Танго sforzando (Кретова) - страница 46

— Пашалуйста, выссслу́шайте мэнья, — Георг умудрился вспомнить всё, что помнил от бабушки-эмигрантки.

— Перстень не продается! — отрезала старушка, решительно отходя от двери. Мистер Иван почувствовал отчаяние.

— Это выгодное предложение, — развёл руками он, — это предложение дома Романовых. Они мечтают вернуть семейные реликвии.

Дверь, обитая чёрной искусственной кожей, осталась глуха к нему.

Мистер Иван медленно спускался по лестнице, соображая, как ещё можно убедить эту женщину встретиться с ним.

* * *

Горан наблюдал из кафе напротив.

Он видел, как темноволосая соседка старухи говорила с иностранцем. Кивала, смотрела то удивленно, то изучающе, потом пропустила внутрь. Объект раскланялся перед ней, будто обязан ей.

«Выходит, они все-таки знакомы», — отметил про себя серб, наблюдая, как девушка пропустила иностранца вперед и закрыла за ними калитку.

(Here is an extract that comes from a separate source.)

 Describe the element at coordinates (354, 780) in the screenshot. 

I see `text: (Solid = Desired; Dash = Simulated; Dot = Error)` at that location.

Короткое сообщение, отправленное Зине. Выяснять, что знает старик — его работа. Все эти форс-мажоры, странные стечения обстоятельств, ошибка заказчика, появление представителя Дома Романовых в доме хозяйки Мушки — все это порядком раздражало, заставляло вносить бесконечные коррективы в план, уточнять его. Более всего его раздражало навязанное прикрытие в виде Лопаты.

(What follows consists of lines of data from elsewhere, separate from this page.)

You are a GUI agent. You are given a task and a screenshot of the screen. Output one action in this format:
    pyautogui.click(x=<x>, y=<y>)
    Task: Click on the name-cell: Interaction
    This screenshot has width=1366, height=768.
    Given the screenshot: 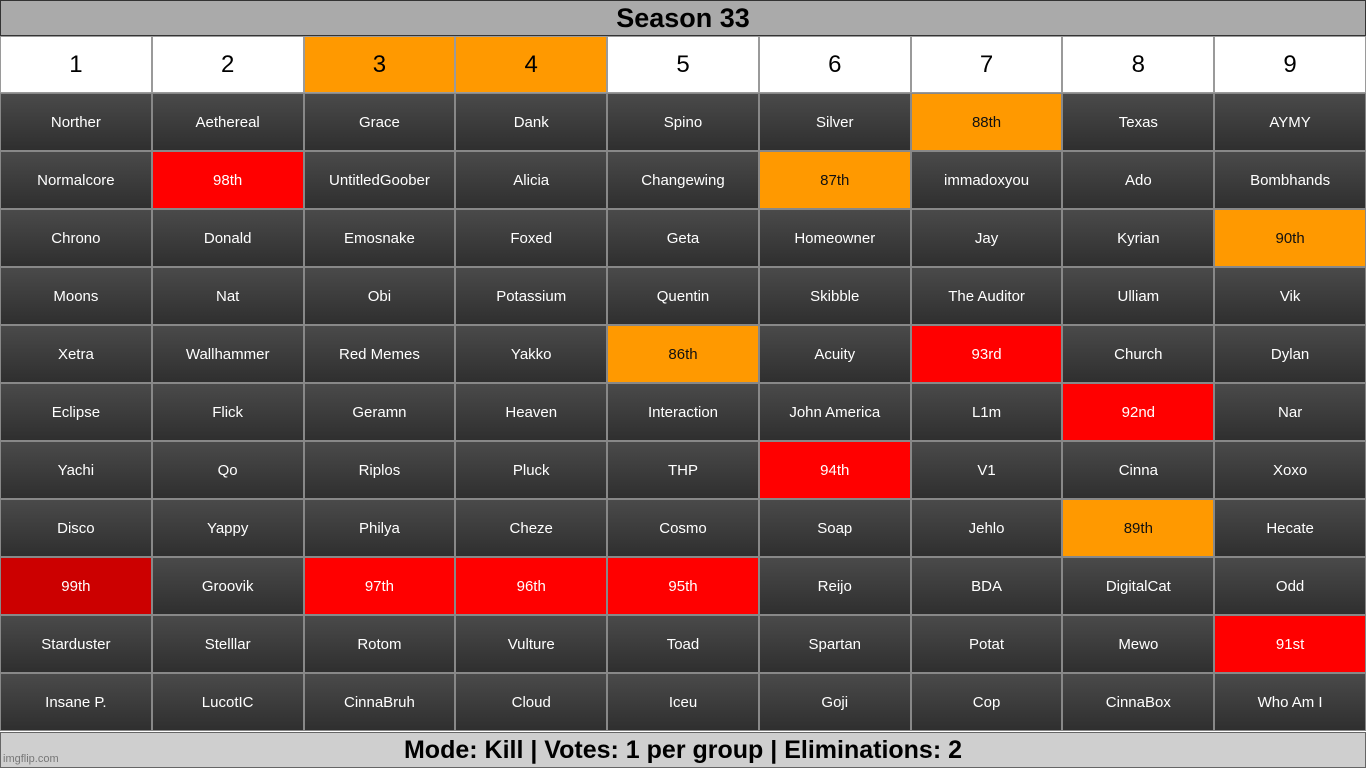 What is the action you would take?
    pyautogui.click(x=683, y=412)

Горан уже всерьез подозревал, что Зина направил его не для прикрытия и защиты, а для того, чтобы избавиться от него, Горана.

Мужчина рассчитался с официантом, вышел из кафе.

Поёжившись, он поднял воротник короткого пальто и направился в сторону проспекта.

Глава 13. Сомовы

13 апреля, 19–08

Москва, квартира родителей Стеши


— Что значит «не хочет, чтобы мы вмешивались»? — Татьяна Николаевна, поправив изящные очки-половинки, уставилась на мужа. — Ты об этом так спокойно говоришь, будто дочь вместо булочки возжелала съесть гамбургер.

Она сидела напротив него, ухоженная, уверенная в себе, своей правоте и непогрешимости. Андрей Иванович с тоской вспоминал худющую девчонку, которой он, тогда еще начинающий адвокат, докладывал свои судебные речи — репетировал перед важными заседаниями. А она хмурилась, раздувая ноздри, изображая недовольного прокурора или озадаченного судью. Он давил в себе смех, чмокал ее в макушку и бежал в суд. А потом прибегал домой и первый вопрос — всегда один и тот же: мы победили?

Мы.

Когда же это заветное «мы» превратилось в холодно-отстраненное «ты».

— Ты почему молчишь? — жена сурово уставилась на него. Как когда-то прокуроры после проигранного дела.

— Девочка хочет самостоятельности, не вижу в этом ничего плохого, — уклончиво сообщил он, пытаясь закрыться газетой.